• _Stated exercise_: Copy the listing lines between the line holding "Refresh the table data" and the line holding "pos(1175,36)", inclusive, switching "favorite" to "bookmark" and leaving everything else unchanged.

Word and item position listing:
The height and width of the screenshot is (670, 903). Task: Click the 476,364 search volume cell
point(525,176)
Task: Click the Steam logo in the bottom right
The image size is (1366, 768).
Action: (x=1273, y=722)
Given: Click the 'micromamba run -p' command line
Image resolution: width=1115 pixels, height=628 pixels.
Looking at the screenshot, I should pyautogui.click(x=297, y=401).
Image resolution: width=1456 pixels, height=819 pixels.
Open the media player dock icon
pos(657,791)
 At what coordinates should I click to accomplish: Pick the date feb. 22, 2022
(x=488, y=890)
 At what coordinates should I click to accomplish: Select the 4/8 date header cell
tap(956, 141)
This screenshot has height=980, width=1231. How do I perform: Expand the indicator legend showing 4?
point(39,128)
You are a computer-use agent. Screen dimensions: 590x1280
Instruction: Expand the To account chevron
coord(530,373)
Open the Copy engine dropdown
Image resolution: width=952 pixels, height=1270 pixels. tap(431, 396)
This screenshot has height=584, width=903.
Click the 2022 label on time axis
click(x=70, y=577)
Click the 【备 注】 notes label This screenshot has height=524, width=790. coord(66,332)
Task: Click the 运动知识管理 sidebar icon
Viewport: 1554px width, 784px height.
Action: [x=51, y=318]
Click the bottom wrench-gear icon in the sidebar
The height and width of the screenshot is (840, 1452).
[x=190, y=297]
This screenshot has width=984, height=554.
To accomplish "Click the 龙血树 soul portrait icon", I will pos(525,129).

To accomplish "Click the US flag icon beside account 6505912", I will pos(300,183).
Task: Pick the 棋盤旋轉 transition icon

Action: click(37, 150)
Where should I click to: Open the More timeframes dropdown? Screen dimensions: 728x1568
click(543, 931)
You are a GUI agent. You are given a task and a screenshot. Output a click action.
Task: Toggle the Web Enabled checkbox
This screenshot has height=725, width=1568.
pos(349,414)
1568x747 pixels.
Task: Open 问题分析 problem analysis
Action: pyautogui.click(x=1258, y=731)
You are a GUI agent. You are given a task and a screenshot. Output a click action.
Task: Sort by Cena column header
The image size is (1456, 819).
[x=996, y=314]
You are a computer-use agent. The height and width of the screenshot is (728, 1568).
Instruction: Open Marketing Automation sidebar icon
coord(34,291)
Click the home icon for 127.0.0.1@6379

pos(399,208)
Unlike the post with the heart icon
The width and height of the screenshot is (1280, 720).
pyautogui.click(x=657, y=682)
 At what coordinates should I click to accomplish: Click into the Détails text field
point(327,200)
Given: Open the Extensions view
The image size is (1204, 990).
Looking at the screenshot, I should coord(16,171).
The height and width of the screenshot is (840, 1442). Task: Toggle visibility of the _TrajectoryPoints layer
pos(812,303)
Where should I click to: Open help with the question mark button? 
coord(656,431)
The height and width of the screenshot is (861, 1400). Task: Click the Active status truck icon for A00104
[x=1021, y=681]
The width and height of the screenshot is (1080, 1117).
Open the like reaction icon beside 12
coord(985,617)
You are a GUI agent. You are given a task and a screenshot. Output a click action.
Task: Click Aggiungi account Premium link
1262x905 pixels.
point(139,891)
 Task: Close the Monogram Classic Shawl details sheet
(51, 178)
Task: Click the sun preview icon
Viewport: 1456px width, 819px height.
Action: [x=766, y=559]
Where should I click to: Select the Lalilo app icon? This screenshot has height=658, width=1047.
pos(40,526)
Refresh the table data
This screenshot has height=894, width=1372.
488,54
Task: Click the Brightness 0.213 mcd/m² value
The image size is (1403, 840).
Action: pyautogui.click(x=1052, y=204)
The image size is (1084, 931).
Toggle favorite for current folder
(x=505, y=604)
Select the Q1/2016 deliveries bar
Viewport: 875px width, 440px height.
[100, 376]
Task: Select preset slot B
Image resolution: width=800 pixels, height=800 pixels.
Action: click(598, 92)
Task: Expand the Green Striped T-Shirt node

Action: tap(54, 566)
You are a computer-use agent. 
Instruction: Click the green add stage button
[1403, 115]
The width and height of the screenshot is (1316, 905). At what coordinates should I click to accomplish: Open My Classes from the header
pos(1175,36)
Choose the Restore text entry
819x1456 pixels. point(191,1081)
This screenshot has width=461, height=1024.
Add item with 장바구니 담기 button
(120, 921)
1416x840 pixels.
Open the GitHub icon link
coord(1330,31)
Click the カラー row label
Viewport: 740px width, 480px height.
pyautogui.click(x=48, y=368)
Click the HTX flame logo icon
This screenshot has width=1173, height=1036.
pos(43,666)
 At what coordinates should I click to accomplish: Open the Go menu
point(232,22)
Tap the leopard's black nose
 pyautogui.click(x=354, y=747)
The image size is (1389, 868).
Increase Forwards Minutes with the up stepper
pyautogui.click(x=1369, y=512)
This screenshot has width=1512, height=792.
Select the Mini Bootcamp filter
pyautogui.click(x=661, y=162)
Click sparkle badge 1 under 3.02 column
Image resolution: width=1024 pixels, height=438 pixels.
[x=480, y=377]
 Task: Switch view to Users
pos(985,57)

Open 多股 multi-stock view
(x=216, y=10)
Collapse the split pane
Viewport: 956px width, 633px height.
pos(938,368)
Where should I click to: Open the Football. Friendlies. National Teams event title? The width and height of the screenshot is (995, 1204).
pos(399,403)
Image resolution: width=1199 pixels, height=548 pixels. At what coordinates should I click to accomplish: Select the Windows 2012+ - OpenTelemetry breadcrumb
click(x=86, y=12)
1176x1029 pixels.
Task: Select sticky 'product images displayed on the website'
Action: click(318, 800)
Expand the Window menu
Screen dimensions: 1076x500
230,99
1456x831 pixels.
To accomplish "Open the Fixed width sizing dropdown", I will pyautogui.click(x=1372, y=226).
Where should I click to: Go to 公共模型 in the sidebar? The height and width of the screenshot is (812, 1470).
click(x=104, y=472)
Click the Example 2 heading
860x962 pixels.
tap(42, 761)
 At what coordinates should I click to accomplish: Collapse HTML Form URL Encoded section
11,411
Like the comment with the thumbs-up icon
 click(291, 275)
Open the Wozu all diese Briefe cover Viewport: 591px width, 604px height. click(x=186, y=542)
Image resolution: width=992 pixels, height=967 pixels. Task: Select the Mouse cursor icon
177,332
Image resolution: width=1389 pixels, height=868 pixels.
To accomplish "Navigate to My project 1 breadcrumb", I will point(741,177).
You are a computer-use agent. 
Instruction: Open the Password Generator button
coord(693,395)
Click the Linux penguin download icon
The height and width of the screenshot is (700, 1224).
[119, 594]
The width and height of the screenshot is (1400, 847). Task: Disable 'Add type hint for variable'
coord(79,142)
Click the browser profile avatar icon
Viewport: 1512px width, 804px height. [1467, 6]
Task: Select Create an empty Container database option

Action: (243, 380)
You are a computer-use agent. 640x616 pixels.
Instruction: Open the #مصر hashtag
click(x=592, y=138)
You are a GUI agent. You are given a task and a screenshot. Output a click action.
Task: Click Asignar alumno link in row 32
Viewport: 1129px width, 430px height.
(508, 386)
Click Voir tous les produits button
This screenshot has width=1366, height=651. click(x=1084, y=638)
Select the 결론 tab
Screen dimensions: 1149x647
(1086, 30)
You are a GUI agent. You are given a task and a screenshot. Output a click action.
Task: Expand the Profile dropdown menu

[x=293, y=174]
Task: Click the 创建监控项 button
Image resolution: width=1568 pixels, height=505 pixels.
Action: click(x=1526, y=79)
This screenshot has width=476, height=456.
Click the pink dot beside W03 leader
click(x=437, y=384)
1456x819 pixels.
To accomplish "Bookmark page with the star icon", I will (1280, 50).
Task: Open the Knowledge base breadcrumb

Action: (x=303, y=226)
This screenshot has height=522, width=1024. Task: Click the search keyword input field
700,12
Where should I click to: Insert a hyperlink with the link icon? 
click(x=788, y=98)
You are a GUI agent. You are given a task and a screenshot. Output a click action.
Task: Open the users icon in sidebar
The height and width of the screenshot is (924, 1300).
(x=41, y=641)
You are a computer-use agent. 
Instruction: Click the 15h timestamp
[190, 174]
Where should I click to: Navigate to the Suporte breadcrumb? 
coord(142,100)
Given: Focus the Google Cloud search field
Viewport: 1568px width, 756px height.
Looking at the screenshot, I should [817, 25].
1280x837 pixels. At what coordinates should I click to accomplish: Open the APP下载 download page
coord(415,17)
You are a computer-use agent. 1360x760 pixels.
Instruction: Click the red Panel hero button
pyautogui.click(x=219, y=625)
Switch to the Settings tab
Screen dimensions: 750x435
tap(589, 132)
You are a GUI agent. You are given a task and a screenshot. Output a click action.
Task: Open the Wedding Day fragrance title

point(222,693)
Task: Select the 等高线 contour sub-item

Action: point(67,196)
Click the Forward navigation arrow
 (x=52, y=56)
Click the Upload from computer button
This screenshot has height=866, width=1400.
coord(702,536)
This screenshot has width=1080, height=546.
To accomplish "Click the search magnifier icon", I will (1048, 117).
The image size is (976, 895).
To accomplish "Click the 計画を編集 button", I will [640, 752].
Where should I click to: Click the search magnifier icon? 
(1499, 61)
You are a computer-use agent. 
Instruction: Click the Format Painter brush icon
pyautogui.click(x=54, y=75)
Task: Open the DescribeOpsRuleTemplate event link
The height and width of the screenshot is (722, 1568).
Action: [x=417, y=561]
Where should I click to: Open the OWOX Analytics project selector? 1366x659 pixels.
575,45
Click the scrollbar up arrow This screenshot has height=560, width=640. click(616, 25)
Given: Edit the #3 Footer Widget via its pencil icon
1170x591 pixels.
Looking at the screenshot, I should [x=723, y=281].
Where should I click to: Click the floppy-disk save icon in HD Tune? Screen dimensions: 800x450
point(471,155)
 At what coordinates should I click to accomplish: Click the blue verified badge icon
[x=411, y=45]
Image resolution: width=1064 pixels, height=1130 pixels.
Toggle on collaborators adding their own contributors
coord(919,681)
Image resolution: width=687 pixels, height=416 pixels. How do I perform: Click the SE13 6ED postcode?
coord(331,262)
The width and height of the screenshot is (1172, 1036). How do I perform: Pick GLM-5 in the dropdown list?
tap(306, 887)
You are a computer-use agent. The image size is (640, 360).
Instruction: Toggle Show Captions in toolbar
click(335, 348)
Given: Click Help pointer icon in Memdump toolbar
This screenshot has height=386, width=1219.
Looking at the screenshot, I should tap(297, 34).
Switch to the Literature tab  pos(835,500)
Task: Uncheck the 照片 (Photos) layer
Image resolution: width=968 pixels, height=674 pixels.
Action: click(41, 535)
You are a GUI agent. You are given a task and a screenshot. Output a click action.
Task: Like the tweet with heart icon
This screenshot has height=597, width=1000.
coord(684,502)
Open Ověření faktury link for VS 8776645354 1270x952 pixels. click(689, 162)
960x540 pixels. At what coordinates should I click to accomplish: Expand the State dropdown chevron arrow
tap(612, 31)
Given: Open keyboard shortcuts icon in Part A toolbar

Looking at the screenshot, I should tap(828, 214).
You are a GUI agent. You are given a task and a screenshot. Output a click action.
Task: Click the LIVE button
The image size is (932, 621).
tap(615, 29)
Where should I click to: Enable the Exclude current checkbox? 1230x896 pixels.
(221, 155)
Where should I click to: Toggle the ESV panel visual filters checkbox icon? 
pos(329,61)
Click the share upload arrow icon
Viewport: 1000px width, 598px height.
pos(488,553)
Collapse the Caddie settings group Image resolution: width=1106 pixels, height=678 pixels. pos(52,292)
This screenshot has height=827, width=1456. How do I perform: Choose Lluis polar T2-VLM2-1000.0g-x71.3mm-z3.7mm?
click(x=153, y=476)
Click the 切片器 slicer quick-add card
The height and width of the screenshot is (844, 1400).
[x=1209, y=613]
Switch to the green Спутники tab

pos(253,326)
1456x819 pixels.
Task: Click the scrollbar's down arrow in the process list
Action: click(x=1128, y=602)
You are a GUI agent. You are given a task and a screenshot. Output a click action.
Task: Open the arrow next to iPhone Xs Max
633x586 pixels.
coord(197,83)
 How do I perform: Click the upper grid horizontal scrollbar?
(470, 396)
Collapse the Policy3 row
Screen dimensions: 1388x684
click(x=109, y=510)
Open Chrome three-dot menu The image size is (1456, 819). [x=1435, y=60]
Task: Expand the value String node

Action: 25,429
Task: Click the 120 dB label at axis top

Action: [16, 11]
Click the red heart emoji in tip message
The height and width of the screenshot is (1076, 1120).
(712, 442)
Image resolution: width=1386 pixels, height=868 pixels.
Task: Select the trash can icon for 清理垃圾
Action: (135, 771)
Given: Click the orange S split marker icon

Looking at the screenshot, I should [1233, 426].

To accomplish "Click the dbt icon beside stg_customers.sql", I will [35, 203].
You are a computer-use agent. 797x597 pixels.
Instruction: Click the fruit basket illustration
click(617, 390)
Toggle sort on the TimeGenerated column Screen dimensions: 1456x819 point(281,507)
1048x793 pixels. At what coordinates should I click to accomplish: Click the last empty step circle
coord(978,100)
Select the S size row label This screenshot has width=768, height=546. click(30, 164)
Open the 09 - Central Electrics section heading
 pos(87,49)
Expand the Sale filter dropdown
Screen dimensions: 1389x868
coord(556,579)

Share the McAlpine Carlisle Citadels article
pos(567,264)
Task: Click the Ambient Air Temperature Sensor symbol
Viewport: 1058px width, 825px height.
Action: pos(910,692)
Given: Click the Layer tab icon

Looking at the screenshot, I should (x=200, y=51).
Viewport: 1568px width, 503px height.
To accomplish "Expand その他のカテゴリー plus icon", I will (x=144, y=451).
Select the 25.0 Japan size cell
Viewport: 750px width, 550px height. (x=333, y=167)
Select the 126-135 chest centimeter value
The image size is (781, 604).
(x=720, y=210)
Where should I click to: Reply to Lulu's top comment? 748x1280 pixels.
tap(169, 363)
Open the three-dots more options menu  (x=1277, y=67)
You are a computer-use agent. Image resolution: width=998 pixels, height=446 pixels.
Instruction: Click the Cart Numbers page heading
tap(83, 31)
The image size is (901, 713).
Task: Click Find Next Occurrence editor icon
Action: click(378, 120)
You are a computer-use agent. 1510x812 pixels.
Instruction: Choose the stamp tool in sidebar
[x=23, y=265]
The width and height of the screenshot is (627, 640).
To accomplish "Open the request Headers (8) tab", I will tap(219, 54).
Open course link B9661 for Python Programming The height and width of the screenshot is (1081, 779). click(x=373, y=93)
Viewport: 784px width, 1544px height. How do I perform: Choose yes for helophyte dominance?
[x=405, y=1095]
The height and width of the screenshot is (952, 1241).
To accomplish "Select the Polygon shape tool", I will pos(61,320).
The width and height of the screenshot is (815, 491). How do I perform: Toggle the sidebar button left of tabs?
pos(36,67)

• _Task solution_:
Refresh the table data
This screenshot has height=894, width=1372.
488,54
Task: Click the Brightness 0.213 mcd/m² value
The image size is (1403, 840).
Action: pyautogui.click(x=1052, y=204)
The image size is (1084, 931).
Toggle bookmark for current folder
(x=505, y=604)
Select the Q1/2016 deliveries bar
Viewport: 875px width, 440px height.
[100, 376]
Task: Select preset slot B
Image resolution: width=800 pixels, height=800 pixels.
Action: click(598, 92)
Task: Expand the Green Striped T-Shirt node

Action: tap(54, 566)
You are a computer-use agent. 
Instruction: Click the green add stage button
[1403, 115]
The width and height of the screenshot is (1316, 905). At what coordinates should I click to accomplish: Open My Classes from the header
pos(1175,36)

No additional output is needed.